New Research Highlights Promising Targeted Therapy for Pancreatic Ductal Adenocarcinoma

New Research Highlights Promising Targeted Therapy for Pancreatic Ductal Adenocarcinoma

San Diego, California, July 19, 2025 – Sapu Biosciences, LLC, a wholly owned subsidiary of GMP Biotechnology Limited, has announced new findings in collaboration with Oncotelic Therapeutics, Inc. (OTCQB: OTLC), a clinical-stage biopharmaceutical company focused on targeted RNA and small molecule therapies for cancer and rare diseases.

The latest research, published in the International Journal of Molecular Sciences (IJMS), evaluates the prognostic significance of TGFB2 expression and promoter methylation in pancreatic ductal adenocarcinoma (PDAC). The study, titled "TGFB2 Expression and Methylation Predict Overall Survival in Patients with Pancreatic Ductal Adenocarcinoma," identifies crucial markers that may help predict outcomes and guide targeted therapy strategies for this aggressive cancer.

Key Research Insights

Clinical data from the OT-101 P001 PDAC study indicate that targeting TGFB2 could be especially beneficial for younger PDAC patients. Among those with lower IL-6 levels, the median overall survival (OS) reached 12.7 months. These findings highlight the importance of patient stratification for optimizing treatment approaches.

Expert Perspectives

Dr. Wasif Saif, co-author of the study and director at the Eisenberg Center for Translational Therapeutics at the Karmanos Cancer Institute, emphasized the practicality of using TGFB2 status to refine patient selection and design more precise, age-focused clinical trials. Dr. Saif stated, "High TGFB2 expression is significantly linked to shorter overall survival (OS) in patients younger than 65—median OS was 17.9 months for those with high TGFB2, compared to 66.9 months for those with low expression. Interestingly, this correlation was not observed in older patients." He also noted that increased TGFB2 promoter methylation was associated with improved survival among younger patients.

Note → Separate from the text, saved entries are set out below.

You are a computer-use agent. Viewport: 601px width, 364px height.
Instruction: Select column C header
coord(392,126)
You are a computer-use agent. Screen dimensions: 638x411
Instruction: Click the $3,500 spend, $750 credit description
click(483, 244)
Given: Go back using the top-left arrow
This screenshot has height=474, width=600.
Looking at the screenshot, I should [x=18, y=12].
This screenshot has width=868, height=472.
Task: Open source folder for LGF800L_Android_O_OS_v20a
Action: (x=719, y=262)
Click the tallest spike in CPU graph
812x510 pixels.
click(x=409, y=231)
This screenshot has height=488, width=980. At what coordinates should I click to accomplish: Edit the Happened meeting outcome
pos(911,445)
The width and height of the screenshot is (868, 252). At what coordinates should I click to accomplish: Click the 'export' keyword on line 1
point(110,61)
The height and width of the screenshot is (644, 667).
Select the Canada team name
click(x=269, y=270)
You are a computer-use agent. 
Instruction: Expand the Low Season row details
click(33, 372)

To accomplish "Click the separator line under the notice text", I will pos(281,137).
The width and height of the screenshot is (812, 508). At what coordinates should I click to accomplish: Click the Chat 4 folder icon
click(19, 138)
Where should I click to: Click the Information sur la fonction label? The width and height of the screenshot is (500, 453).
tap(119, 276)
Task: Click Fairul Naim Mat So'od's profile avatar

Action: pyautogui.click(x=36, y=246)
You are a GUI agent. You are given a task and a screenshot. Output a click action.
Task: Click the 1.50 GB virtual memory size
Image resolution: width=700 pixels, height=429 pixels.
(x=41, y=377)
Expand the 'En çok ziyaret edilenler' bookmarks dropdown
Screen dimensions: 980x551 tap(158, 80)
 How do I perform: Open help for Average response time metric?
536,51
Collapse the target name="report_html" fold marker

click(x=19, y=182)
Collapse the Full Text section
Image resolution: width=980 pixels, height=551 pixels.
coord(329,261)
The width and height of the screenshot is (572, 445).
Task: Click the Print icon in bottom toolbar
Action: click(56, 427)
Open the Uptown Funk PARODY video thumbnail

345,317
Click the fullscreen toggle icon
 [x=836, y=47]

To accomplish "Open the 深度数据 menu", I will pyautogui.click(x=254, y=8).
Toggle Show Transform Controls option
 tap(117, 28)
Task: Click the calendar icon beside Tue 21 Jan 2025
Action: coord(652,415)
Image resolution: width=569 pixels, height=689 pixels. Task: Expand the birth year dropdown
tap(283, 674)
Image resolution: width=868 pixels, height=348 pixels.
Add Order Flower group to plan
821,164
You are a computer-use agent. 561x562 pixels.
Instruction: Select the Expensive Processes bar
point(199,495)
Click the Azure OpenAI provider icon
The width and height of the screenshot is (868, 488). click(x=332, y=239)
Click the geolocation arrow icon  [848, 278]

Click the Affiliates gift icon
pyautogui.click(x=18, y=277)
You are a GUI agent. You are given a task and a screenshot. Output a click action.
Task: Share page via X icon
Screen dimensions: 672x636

Clinical trials involving OT-101, an antisense oligonucleotide specifically targeting TGFB2, support these observations. Data revealed that younger PDAC patients receiving OT-101 had better survival outcomes compared to untreated controls. These findings position TGFB2 not just as a marker, but as a key stratification factor for identifying high-risk, younger PDAC patients who may benefit from targeted therapies.

Reference:

This information is based on company data and the IJMS paper, "TGFB2 Expression and Methylation Predict Overall Survival in Patients with Pancreatic Ductal Adenocarcinoma" (Saif et al., 2025).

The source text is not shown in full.